A cherub hovers on the edge of an oval frame, one hand clutching a ribbon from which in turn is suspended a basket of fruit and flowers. Part of a ceiling now in one of the rooms on south-east range of Dublin Castle it was originally created for Mespil House situated on what were then the outskirts of the city in the early 1750s. The ceiling is attributed to the stuccadore Bartholomew Cramillion, best-remembered for his work in the chapel of Dublin’s Rotunda Hospital. When Mespil House was demolished in 1951, the ceiling and two others were rescued and subsequently installed in Dublin Castle. As the further detail below demonstrates, this is one of the most glorious examples of rococo plasterwork found in the country. The Irish Aesthete wishes all readers a Happy New Year and hopes you will reach such celestial heights in 2015.
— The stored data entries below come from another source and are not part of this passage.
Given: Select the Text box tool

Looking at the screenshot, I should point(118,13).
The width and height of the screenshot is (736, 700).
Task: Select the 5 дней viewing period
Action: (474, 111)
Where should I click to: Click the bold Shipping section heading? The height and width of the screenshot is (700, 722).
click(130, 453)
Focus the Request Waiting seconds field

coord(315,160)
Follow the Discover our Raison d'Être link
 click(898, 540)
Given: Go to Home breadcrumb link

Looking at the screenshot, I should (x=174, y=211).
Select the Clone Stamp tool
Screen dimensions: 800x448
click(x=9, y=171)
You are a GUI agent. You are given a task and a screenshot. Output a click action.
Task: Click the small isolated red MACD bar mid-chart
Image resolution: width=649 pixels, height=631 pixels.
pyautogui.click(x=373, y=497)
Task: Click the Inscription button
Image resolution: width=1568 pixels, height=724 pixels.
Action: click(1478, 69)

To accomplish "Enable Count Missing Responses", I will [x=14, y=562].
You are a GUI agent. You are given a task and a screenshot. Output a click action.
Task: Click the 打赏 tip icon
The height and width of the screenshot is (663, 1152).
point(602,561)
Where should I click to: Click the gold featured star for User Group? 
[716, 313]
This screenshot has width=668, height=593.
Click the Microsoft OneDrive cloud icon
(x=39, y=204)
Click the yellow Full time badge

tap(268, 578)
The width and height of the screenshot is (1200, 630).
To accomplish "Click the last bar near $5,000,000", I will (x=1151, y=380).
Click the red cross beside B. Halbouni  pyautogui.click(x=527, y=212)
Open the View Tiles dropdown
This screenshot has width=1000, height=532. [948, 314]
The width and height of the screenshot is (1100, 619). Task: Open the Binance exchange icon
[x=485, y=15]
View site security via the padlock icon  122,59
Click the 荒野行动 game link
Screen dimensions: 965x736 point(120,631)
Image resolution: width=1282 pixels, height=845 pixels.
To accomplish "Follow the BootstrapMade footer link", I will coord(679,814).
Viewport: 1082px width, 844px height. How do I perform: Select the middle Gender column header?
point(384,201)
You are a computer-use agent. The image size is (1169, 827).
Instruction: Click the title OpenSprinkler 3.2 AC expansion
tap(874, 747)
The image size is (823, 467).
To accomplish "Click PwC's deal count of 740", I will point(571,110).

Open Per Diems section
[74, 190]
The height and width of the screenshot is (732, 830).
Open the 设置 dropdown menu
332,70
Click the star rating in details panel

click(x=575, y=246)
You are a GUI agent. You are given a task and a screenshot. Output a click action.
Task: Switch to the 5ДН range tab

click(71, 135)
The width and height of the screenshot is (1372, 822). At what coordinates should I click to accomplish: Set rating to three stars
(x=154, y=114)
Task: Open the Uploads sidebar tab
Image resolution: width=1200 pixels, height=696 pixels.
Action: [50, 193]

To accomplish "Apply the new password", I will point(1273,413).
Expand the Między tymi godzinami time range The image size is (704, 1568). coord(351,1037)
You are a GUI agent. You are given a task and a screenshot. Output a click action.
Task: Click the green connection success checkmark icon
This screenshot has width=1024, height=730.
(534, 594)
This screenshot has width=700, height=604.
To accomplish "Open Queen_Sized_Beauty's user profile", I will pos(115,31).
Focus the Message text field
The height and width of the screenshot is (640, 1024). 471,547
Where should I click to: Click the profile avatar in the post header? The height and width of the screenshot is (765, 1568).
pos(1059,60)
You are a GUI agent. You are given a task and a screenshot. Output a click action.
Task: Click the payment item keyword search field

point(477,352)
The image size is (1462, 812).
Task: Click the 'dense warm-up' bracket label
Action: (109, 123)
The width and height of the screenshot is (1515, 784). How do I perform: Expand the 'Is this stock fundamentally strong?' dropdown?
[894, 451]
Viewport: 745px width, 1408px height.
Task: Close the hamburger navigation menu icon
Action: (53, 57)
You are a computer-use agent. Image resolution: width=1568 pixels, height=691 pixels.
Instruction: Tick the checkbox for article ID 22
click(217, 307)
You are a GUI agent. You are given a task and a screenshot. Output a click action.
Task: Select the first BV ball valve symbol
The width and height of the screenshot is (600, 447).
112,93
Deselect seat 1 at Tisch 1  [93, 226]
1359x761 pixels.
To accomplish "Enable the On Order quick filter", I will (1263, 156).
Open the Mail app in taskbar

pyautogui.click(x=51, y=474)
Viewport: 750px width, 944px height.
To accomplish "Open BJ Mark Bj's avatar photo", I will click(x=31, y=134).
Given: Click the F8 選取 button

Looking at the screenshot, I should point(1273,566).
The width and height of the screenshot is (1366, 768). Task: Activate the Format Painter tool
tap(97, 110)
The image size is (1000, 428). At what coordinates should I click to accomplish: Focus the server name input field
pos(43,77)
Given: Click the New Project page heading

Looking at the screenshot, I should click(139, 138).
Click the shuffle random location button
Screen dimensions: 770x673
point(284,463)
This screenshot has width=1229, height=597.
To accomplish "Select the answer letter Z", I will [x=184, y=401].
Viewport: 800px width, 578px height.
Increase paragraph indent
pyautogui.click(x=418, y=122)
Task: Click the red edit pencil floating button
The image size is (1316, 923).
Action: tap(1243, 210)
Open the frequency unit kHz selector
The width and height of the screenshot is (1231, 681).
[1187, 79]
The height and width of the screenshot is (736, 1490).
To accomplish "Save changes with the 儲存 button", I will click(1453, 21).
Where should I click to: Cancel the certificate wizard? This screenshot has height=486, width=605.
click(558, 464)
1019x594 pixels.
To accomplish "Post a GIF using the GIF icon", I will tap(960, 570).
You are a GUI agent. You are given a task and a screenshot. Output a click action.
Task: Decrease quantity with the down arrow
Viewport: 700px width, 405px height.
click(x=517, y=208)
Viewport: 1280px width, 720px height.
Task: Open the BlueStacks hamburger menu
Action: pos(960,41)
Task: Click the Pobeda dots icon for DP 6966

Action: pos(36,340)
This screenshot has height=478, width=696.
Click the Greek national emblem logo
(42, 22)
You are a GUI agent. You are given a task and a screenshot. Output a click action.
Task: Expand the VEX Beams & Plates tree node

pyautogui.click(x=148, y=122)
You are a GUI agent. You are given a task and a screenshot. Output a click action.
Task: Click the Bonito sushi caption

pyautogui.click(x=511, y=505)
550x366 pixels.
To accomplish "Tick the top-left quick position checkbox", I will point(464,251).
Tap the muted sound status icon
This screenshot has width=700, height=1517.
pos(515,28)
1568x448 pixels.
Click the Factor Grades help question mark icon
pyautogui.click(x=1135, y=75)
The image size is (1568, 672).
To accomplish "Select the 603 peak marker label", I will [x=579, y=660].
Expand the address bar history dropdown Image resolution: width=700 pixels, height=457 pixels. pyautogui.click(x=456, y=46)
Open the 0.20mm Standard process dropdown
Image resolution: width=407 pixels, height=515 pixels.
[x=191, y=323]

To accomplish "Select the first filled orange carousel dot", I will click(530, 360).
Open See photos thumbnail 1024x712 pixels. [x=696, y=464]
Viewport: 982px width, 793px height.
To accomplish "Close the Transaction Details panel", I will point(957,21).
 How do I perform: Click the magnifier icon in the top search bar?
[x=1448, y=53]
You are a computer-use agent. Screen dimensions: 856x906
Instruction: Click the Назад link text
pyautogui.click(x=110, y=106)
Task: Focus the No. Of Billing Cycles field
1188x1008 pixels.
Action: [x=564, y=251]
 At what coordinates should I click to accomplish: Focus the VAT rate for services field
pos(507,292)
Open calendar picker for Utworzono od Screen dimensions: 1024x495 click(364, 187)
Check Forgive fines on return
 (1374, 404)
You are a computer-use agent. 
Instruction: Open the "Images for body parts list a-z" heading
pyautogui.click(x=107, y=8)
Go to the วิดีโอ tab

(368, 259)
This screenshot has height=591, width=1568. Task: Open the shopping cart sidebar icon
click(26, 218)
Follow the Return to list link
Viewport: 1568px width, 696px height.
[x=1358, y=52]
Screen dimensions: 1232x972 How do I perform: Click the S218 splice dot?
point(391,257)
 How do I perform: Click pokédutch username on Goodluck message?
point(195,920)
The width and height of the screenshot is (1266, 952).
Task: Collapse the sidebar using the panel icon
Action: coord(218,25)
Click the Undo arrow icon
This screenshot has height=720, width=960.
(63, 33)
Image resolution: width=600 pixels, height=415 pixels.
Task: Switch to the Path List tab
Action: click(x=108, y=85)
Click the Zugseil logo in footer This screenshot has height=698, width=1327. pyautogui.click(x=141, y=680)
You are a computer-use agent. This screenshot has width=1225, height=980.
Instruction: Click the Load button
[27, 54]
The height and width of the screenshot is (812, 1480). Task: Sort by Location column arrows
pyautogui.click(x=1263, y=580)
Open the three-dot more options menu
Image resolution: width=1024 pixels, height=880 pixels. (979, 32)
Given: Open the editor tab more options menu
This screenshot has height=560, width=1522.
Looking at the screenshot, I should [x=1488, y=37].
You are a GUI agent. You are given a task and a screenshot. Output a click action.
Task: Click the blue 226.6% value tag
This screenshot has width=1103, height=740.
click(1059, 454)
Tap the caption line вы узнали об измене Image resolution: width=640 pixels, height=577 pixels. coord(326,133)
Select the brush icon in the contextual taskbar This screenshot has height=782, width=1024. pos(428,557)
Robert, Thank you for giving us all so many hours of happy reading in 2014 and looking forward to many more from you for 2015. Good wishes and health to you and family in the New Year.
Thank you for that kind compliment, and likewise Happy New Year to you and yours…
I adore this blog How on earth did they rescue this plaster ceiling??
Wow! And Happy New Year!!! Long may you blog! The bloggers I love are dropping like flies!
Thank you, most kind. And a Happy New Year to you also.